Sat 8 November 2025 10:30, UK

It’s easy to see the arguments for Phil Collins being both the best and the worst thing that the 1980s had ever produced. 

As much as people adored his radio hits, the idea of any hardened Genesis fan wanting to throw Collins off a cliff for turning them into a pop group was certainly understandable given their prog roots. But part of the beauty of listening to Collins a little bit closer is that he was never looking to stay in one sound for very long.

Even in the Genesis days, he would be the first person to tell you that he wasn’t itching to become a pop musician. A lot of what he did during his solo career was what came naturally to him, and if he had his way, he would have wanted his first solo album to sound like bands like Weather Report than anywhere close to the brewing anger of a song like ‘In the Air Tonight’. But once he had a career at his feet, he wasn’t about to shoot himself in the foot when it came to having hits.

While Collins turned out to be an absolute natural in front of the microphone, he could have made an entire living out of being one of the greatest drummers in the world. It often goes unnoticed these days, but outside of that one drum fill everyone loves to play along to, Collins could hang with the best jazz fusion players of all time, even if projects like Brand X were never going to get off the ground.

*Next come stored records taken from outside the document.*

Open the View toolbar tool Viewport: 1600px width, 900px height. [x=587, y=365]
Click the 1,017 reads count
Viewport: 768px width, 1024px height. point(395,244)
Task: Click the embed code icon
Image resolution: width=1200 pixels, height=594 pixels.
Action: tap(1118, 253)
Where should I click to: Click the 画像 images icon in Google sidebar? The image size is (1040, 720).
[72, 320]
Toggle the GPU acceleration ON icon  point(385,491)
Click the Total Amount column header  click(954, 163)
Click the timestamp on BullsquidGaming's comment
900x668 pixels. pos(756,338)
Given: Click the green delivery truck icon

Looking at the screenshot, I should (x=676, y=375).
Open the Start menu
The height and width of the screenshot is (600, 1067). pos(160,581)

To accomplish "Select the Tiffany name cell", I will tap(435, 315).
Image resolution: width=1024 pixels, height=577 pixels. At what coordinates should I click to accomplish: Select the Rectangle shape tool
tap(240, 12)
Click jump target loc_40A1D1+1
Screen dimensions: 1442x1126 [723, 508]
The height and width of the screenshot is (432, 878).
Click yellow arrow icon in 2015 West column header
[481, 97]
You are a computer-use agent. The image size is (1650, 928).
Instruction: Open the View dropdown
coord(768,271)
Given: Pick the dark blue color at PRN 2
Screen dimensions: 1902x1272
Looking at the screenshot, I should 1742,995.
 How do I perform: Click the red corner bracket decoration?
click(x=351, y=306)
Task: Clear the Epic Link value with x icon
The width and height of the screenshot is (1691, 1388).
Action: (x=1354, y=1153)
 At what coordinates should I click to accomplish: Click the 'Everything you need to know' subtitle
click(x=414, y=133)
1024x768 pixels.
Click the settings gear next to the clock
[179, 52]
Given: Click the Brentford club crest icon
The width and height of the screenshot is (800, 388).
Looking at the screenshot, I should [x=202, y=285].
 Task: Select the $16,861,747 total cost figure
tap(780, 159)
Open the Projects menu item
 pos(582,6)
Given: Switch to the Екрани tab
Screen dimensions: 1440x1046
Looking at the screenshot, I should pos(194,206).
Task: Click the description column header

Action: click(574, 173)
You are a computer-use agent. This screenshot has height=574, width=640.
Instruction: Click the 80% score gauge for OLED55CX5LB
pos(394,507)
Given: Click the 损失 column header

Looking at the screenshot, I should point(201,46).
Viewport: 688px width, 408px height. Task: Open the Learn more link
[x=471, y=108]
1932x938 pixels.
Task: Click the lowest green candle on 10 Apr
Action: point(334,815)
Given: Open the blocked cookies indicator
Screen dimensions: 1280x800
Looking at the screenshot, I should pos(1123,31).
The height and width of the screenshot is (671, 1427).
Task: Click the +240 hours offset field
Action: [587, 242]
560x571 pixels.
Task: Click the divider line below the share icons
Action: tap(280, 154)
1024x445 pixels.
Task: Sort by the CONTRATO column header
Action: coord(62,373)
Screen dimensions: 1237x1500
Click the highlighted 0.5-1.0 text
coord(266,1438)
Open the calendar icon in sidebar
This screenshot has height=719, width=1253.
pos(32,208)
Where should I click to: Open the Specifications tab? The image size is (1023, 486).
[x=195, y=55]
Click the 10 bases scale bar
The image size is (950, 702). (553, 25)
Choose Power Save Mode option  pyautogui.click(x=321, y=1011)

But before Genesis even started, Collins was already accustomed to playing in a band dynamic. Not many kids have the potential to play with George Harrison when they’re first starting out, but after playing around in various bands in England, Flaming Youth was the first time where he seemed to have a stable foundation.

Or at least he thought he did. Their only album, Ark 2, is far from terrible, but it’s also clearly indebted to the sounds of the day, and if Collins had had his way, they would have been writing their own tunes instead of sticking with tracks that the label had forced them to record half the time. You can hear him slowly trying to put his own spin on things, but even he had to admit that there was no future there.

For Collins, this was a decent start, but there was no way any of his fellow bandmates were going to go the distance playing together, saying, “It wasn’t a very good album, and we weren’t actually playing that kind of music ourselves, but this was a job, and we got £5 each. We did that for a year, but we weren’t working enough and I then started looking around and saw the advert for Genesis.”

While the band was still an upstart at that point, they had the bones of a great band that just needed Collins’s touch. ‘The Knife’ showed a lot of promise on their sophomore record, but as soon as Collins got behind the kit, Peter Gabriel didn’t let anyone else try out because he knew that they had found the guy they were looking for.

So while Flaming Youth is a morbid fascination for anyone that’s looking to delve deeper into Collins’s non-prog outings, you’re only hearing the raw ideas of what he could be. Could he have become big enough to rival Genesis on his own? Maybe, but looking at how little the band were filling up clubs, it wasn’t like they were showing as much promise as he had hoped once everything got started.